§ Instrucciones y requisitos
Transcribe todas las líneas que aparecen a continuación sin cambiar ni un solo carácter.

§ Datos proporcionados
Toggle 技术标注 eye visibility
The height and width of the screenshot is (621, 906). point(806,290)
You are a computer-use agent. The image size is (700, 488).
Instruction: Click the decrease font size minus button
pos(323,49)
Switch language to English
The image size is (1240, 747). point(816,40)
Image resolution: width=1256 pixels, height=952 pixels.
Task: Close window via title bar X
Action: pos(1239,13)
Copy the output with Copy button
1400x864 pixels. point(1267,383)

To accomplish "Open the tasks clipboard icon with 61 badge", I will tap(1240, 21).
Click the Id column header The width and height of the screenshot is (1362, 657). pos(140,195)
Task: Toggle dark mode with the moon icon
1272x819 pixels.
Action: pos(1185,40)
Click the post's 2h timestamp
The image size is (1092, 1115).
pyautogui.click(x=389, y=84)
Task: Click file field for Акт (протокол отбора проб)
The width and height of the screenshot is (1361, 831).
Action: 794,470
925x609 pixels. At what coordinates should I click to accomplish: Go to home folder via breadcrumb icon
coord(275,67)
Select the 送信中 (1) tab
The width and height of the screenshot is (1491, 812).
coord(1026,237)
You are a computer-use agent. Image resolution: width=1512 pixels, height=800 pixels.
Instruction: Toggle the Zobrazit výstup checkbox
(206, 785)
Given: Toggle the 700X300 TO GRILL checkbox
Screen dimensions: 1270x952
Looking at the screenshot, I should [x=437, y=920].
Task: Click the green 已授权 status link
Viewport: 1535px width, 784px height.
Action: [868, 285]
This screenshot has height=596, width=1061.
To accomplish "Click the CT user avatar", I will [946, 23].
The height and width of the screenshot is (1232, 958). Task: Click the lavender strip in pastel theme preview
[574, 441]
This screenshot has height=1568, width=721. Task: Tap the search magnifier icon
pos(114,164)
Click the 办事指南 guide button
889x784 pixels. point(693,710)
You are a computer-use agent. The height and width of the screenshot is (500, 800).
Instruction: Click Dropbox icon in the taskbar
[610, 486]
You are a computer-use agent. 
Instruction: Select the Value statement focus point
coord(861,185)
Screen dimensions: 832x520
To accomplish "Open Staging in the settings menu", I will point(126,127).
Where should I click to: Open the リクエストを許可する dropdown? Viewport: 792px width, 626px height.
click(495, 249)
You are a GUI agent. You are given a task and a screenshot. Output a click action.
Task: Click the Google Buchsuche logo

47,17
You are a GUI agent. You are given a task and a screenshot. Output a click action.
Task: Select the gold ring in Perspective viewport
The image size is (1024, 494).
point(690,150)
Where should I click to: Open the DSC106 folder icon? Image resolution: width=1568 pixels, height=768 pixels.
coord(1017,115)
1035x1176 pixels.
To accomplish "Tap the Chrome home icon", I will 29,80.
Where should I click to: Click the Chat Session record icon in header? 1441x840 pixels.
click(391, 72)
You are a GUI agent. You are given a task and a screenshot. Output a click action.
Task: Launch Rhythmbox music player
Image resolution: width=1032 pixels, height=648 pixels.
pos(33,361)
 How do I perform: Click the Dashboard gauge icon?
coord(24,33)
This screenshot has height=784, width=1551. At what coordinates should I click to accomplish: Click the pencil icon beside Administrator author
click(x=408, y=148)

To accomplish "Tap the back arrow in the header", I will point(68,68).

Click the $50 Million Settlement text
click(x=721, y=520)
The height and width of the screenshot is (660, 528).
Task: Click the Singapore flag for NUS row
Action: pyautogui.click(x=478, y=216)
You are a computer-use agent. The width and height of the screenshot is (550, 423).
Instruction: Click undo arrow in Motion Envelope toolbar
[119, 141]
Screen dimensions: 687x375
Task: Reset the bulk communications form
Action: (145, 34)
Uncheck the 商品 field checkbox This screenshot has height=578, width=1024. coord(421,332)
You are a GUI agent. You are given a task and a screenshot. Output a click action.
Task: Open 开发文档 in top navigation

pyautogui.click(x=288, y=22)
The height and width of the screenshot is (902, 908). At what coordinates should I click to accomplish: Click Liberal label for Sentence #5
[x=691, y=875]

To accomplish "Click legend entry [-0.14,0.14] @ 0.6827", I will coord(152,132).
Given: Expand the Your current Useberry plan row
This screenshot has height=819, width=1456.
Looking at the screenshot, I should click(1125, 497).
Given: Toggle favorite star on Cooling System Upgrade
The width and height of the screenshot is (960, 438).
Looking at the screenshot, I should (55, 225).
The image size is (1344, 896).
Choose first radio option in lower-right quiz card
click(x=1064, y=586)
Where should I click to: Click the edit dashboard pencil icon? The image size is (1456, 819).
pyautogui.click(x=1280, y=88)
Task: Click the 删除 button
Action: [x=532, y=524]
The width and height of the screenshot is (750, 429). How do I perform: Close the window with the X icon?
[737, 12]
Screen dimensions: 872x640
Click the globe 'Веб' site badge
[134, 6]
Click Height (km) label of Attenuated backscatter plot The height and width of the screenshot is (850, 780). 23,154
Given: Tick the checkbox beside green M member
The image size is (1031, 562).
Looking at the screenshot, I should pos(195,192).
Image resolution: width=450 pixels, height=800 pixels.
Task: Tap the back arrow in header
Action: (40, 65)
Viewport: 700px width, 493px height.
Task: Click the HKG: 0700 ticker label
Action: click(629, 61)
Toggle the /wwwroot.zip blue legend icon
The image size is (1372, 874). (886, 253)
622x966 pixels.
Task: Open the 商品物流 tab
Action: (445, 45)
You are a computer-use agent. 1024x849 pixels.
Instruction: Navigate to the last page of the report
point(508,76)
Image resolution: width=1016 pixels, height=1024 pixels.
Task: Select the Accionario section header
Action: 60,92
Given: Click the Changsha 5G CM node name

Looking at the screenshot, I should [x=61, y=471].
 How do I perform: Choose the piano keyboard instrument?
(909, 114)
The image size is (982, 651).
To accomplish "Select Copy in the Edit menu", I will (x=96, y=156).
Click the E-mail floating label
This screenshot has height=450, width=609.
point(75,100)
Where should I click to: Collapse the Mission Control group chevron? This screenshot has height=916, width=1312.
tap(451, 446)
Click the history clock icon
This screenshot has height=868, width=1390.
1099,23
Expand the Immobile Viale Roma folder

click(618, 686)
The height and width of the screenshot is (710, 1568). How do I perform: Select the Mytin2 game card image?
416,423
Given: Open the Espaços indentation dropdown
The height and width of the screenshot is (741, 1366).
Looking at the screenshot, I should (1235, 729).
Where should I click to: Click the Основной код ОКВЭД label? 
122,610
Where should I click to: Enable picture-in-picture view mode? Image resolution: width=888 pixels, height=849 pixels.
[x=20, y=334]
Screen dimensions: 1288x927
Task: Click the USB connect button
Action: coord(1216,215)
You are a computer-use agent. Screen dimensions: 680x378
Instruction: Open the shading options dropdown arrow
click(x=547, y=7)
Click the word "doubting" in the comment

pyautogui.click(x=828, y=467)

§ Respuesta del ejercicio
Toggle 技术标注 eye visibility
The height and width of the screenshot is (621, 906). point(806,290)
You are a computer-use agent. The image size is (700, 488).
Instruction: Click the decrease font size minus button
pos(323,49)
Switch language to English
The image size is (1240, 747). point(816,40)
Image resolution: width=1256 pixels, height=952 pixels.
Task: Close window via title bar X
Action: pos(1239,13)
Copy the output with Copy button
1400x864 pixels. point(1267,383)

To accomplish "Open the tasks clipboard icon with 61 badge", I will tap(1240, 21).
Click the Id column header The width and height of the screenshot is (1362, 657). pos(140,195)
Task: Toggle dark mode with the moon icon
1272x819 pixels.
Action: pos(1185,40)
Click the post's 2h timestamp
The image size is (1092, 1115).
pyautogui.click(x=389, y=84)
Task: Click file field for Акт (протокол отбора проб)
The width and height of the screenshot is (1361, 831).
Action: 794,470
925x609 pixels. At what coordinates should I click to accomplish: Go to home folder via breadcrumb icon
coord(275,67)
Select the 送信中 (1) tab
The width and height of the screenshot is (1491, 812).
coord(1026,237)
You are a computer-use agent. Image resolution: width=1512 pixels, height=800 pixels.
Instruction: Toggle the Zobrazit výstup checkbox
(206, 785)
Given: Toggle the 700X300 TO GRILL checkbox
Screen dimensions: 1270x952
Looking at the screenshot, I should [x=437, y=920].
Task: Click the green 已授权 status link
Viewport: 1535px width, 784px height.
Action: [868, 285]
This screenshot has height=596, width=1061.
To accomplish "Click the CT user avatar", I will [946, 23].
The height and width of the screenshot is (1232, 958). Task: Click the lavender strip in pastel theme preview
[574, 441]
This screenshot has height=1568, width=721. Task: Tap the search magnifier icon
pos(114,164)
Click the 办事指南 guide button
889x784 pixels. point(693,710)
You are a computer-use agent. The height and width of the screenshot is (500, 800).
Instruction: Click Dropbox icon in the taskbar
[610, 486]
You are a computer-use agent. 
Instruction: Select the Value statement focus point
coord(861,185)
Screen dimensions: 832x520
To accomplish "Open Staging in the settings menu", I will point(126,127).
Where should I click to: Open the リクエストを許可する dropdown? Viewport: 792px width, 626px height.
click(495, 249)
You are a GUI agent. You are given a task and a screenshot. Output a click action.
Task: Click the Google Buchsuche logo

47,17
You are a GUI agent. You are given a task and a screenshot. Output a click action.
Task: Select the gold ring in Perspective viewport
The image size is (1024, 494).
point(690,150)
Where should I click to: Open the DSC106 folder icon? Image resolution: width=1568 pixels, height=768 pixels.
coord(1017,115)
1035x1176 pixels.
To accomplish "Tap the Chrome home icon", I will 29,80.
Where should I click to: Click the Chat Session record icon in header? 1441x840 pixels.
click(391, 72)
You are a GUI agent. You are given a task and a screenshot. Output a click action.
Task: Launch Rhythmbox music player
Image resolution: width=1032 pixels, height=648 pixels.
pos(33,361)
 How do I perform: Click the Dashboard gauge icon?
coord(24,33)
This screenshot has height=784, width=1551. At what coordinates should I click to accomplish: Click the pencil icon beside Administrator author
click(x=408, y=148)

To accomplish "Tap the back arrow in the header", I will point(68,68).

Click the $50 Million Settlement text
click(x=721, y=520)
The height and width of the screenshot is (660, 528).
Task: Click the Singapore flag for NUS row
Action: pyautogui.click(x=478, y=216)
You are a computer-use agent. The width and height of the screenshot is (550, 423).
Instruction: Click undo arrow in Motion Envelope toolbar
[119, 141]
Screen dimensions: 687x375
Task: Reset the bulk communications form
Action: (145, 34)
Uncheck the 商品 field checkbox This screenshot has height=578, width=1024. coord(421,332)
You are a GUI agent. You are given a task and a screenshot. Output a click action.
Task: Open 开发文档 in top navigation

pyautogui.click(x=288, y=22)
The height and width of the screenshot is (902, 908). At what coordinates should I click to accomplish: Click Liberal label for Sentence #5
[x=691, y=875]

To accomplish "Click legend entry [-0.14,0.14] @ 0.6827", I will coord(152,132).
Given: Expand the Your current Useberry plan row
This screenshot has height=819, width=1456.
Looking at the screenshot, I should click(1125, 497).
Given: Toggle favorite star on Cooling System Upgrade
The width and height of the screenshot is (960, 438).
Looking at the screenshot, I should (55, 225).
The image size is (1344, 896).
Choose first radio option in lower-right quiz card
click(x=1064, y=586)
Where should I click to: Click the edit dashboard pencil icon? The image size is (1456, 819).
pyautogui.click(x=1280, y=88)
Task: Click the 删除 button
Action: [x=532, y=524]
The width and height of the screenshot is (750, 429). How do I perform: Close the window with the X icon?
[737, 12]
Screen dimensions: 872x640
Click the globe 'Веб' site badge
[134, 6]
Click Height (km) label of Attenuated backscatter plot The height and width of the screenshot is (850, 780). 23,154
Given: Tick the checkbox beside green M member
The image size is (1031, 562).
Looking at the screenshot, I should pos(195,192).
Image resolution: width=450 pixels, height=800 pixels.
Task: Tap the back arrow in header
Action: (40, 65)
Viewport: 700px width, 493px height.
Task: Click the HKG: 0700 ticker label
Action: click(629, 61)
Toggle the /wwwroot.zip blue legend icon
The image size is (1372, 874). (886, 253)
622x966 pixels.
Task: Open the 商品物流 tab
Action: (445, 45)
You are a computer-use agent. 1024x849 pixels.
Instruction: Navigate to the last page of the report
point(508,76)
Image resolution: width=1016 pixels, height=1024 pixels.
Task: Select the Accionario section header
Action: 60,92
Given: Click the Changsha 5G CM node name

Looking at the screenshot, I should [x=61, y=471].
 How do I perform: Choose the piano keyboard instrument?
(909, 114)
The image size is (982, 651).
To accomplish "Select Copy in the Edit menu", I will (x=96, y=156).
Click the E-mail floating label
This screenshot has height=450, width=609.
point(75,100)
Where should I click to: Collapse the Mission Control group chevron? This screenshot has height=916, width=1312.
tap(451, 446)
Click the history clock icon
This screenshot has height=868, width=1390.
1099,23
Expand the Immobile Viale Roma folder

click(618, 686)
The height and width of the screenshot is (710, 1568). How do I perform: Select the Mytin2 game card image?
416,423
Given: Open the Espaços indentation dropdown
The height and width of the screenshot is (741, 1366).
Looking at the screenshot, I should (1235, 729).
Where should I click to: Click the Основной код ОКВЭД label? 
122,610
Where should I click to: Enable picture-in-picture view mode? Image resolution: width=888 pixels, height=849 pixels.
[x=20, y=334]
Screen dimensions: 1288x927
Task: Click the USB connect button
Action: coord(1216,215)
You are a computer-use agent. Screen dimensions: 680x378
Instruction: Open the shading options dropdown arrow
click(x=547, y=7)
Click the word "doubting" in the comment

pyautogui.click(x=828, y=467)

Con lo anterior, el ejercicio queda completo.